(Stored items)
....

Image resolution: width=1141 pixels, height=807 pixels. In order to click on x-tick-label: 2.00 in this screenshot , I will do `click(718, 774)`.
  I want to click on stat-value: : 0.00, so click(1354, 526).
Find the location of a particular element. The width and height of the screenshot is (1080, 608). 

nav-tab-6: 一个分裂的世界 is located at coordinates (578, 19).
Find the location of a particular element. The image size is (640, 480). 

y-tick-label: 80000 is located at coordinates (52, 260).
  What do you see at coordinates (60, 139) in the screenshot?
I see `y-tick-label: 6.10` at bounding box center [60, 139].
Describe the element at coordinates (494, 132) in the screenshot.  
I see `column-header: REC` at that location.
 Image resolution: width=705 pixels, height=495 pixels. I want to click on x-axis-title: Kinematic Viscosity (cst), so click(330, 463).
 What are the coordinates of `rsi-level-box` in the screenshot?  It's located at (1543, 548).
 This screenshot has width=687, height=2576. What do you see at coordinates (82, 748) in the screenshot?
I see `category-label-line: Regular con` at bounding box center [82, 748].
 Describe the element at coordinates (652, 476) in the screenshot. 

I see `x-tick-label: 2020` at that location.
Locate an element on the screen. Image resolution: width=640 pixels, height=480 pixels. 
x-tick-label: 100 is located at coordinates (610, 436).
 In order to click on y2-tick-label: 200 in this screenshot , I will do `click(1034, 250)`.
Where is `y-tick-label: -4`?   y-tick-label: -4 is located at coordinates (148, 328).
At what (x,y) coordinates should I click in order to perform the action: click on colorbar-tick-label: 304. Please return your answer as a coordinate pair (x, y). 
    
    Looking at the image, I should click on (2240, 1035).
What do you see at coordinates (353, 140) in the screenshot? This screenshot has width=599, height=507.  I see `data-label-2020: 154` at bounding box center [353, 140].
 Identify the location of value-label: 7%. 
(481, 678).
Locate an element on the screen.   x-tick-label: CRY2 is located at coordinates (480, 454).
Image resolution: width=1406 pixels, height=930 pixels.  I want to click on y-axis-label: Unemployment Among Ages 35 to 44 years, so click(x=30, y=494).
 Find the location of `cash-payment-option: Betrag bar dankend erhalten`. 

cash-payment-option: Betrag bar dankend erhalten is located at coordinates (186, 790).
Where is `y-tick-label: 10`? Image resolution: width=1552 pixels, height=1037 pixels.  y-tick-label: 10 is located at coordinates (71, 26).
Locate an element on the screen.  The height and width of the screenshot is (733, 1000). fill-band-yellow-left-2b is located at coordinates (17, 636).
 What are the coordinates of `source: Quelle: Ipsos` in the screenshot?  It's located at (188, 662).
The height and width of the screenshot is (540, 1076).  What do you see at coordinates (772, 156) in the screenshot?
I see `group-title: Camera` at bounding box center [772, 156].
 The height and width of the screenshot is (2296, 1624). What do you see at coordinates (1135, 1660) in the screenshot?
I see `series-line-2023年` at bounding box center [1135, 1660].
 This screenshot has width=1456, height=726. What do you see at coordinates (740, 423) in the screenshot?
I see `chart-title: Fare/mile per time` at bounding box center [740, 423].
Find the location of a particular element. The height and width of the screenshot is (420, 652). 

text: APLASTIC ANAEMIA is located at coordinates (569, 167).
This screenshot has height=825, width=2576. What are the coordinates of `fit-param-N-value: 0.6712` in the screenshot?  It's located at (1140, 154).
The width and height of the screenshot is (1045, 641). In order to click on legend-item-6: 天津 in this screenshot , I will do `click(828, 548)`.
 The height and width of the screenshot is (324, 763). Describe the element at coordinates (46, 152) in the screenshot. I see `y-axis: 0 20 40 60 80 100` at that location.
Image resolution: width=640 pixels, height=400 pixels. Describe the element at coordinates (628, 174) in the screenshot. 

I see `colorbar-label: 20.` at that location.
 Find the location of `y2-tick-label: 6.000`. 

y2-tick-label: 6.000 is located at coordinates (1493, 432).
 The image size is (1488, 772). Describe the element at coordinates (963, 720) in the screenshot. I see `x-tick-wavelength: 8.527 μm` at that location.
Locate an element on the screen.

....

__Task description__. Please arrange the entries between the line containing "Find the location of a particular element. The width" and the line containing "nav-tab-6: 一个分裂的世界 is", inclusive, as a two-column CSV with the headers instruction and output, one row per entry. Put each entry's text and its answer in single quoted fields, replacing any line breaks with spaces.

__Your solution__.
instruction,output
"Find the location of a particular element. The width and height of the screenshot is (1080, 608).","nav-tab-6: 一个分裂的世界 is located at coordinates (578, 19)."